Trust members still have to pay for special assessments, but the effect is not as dramatic. The trust owns deeds just like individuals. If there is a special assessment, the trust has to pay, and your fees will increase. If the trust collection is made up of many properties, the assessment won't impact the fees as much as it would for individual owners, BUT with many properties there could be more special assessments. Owners at Poipu had to pay big time, but there's not likely to be another special assessment for a long time. However, the Hawaiian Collection has other properties that could possibly need a special assessment. If the HOA keeps enough in the reserves, and keeps up on the maintenance of the property, special assessments are less likely. DRI is one of the companies that tends to manage properties properly in that regard. When an HOA or management company neglects reserves and maintenance, major renovations could necessitate a special assessment.


----------



## clifffaith (Apr 10, 2016)

So in other words, we could be on the hook for MORE special assessments because Branson got mowed down by a tornado and there are Branson owners in the Trust?  So a Branson owner's share of the assessment is lower because he's now sharing his portion with Trust members, but we as non-Branson owners now have to chip in?


----------



## clifffaith (Apr 10, 2016)

clifffaith said:


> No, no points were moved between the two collections and unless we were flat out lied to we were not in the Trust because that is a fairly new program.  And yes, we are hard to follow, because we have a love hate relationship with Diamond -- love the travel, hate the maintenance fees, and we are trying to make it work better for us.  Cliff asked about the Trust on Facebook, I don't know if he got any responses there since I don't do Facebook.  Was hoping to find out if anyone else had opted into the Trust.  Just remembered something else we were told -- no more special assessments (like the water intrusion we got nailed with at Poipu a few years ago).  Trust members are absolved from having to share in special assessments.



I've now seen Cliff's Facebook post and replies.  Owner Stan Cornelius says they got the same Trust story and bought more points in order to move all his US Collection to the Trust.  Then he called corporate only to be told his points were already in the Trust.  SIGH.  So now the question is were we told to not call corporate because the person answering the phone likely wouldn't understand our question and we'd get wrong information,  or because corporate understands all too well what's going and we've just been sold lies rather than truths.

■ Required actions
1. In the timeshare thread, which company is said to tend to manage properties properly with regard to reserves and maintenance?
2. Reproduce the part of the timeshare thread that opens with the words containing "I've now seen" and closes with "rather than truths.".
3. Carry on the timeshare thread from the point where it stops.
The data comes from a separate source.

■ Given information
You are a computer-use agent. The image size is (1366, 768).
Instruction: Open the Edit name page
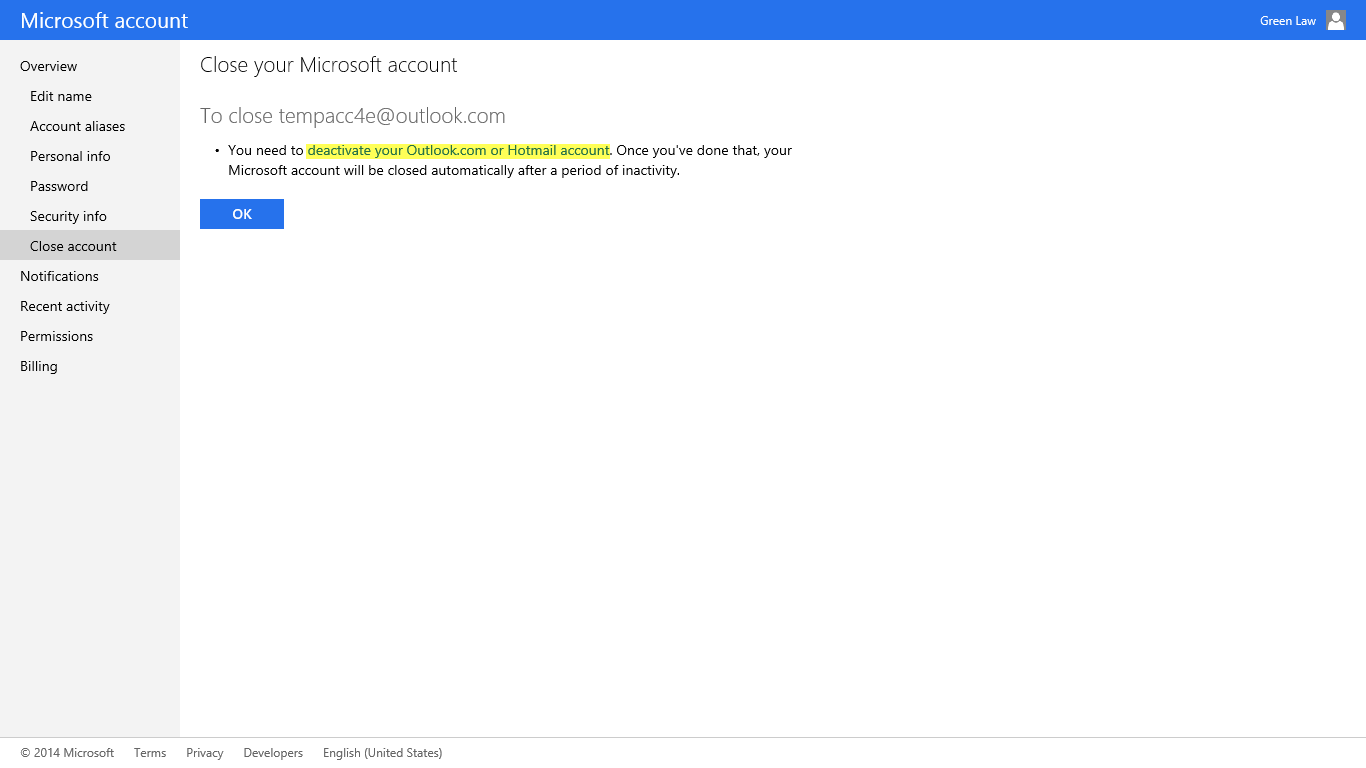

■ The results
1. DRI

2.
I've now seen Cliff's Facebook post and replies.  Owner Stan Cornelius says they got the same Trust story and bought more points in order to move all his US Collection to the Trust.  Then he called corporate only to be told his points were already in the Trust.  SIGH.  So now the question is were we told to not call corporate because the person answering the phone likely wouldn't understand our question and we'd get wrong information,  or because corporate understands all too well what's going and we've just been sold lies rather than truths.

3.
----------



## awa (Apr 10, 2016)

I think what you're calling "the trust" was explained to us as the "currency program" or the 30/30 program.  It seems like you've got a lot of different elements mixed in there together.  The currency program was explained to us as the ability to use your points for up to 30% of the cost of a cruise or hotel room at 30 cents per point.  Getting access to that single program was interesting to us, and I'm sure you could manage to get it without adding all of the other things you're talking about above.


----------



## youppi (Apr 10, 2016)

clifffaith said:


> I've now seen Cliff's Facebook post and replies.  Owner Stan Cornelius says they got the same Trust story and bought more points in order to move all his US Collection to the Trust.  Then he called corporate only to be told his points were already in the Trust.  SIGH.  So now the question is were we told to not call corporate because the person answering the phone likely wouldn't understand our question and we'd get wrong information,  or because corporate understands all too well what's going and we've just been sold lies rather than truths.



I suggest that you read all papers that you had signed. If you had moved all your US points (24500 + 12500) and three lumps of Hawaii points (3000 + 10000 + 11500) to the trust than you had moved everything in one 61500 points US Collection sale contract. If this what happened then if you want to deed back some points in the future then you must deed back all your points or nothing.


----------



## clifffaith (Apr 10, 2016)

awa said:


> I think what you're calling "the trust" was explained to us as the "currency program" or the 30/30 program.  It seems like you've got a lot of different elements mixed in there together.  The currency program was explained to us as the ability to use your points for up to 30% of the cost of a cruise or hotel room at 30 cents per point.  Getting access to that single program was interesting to us, and I'm sure you could manage to get it without adding all of the other things you're talking about above.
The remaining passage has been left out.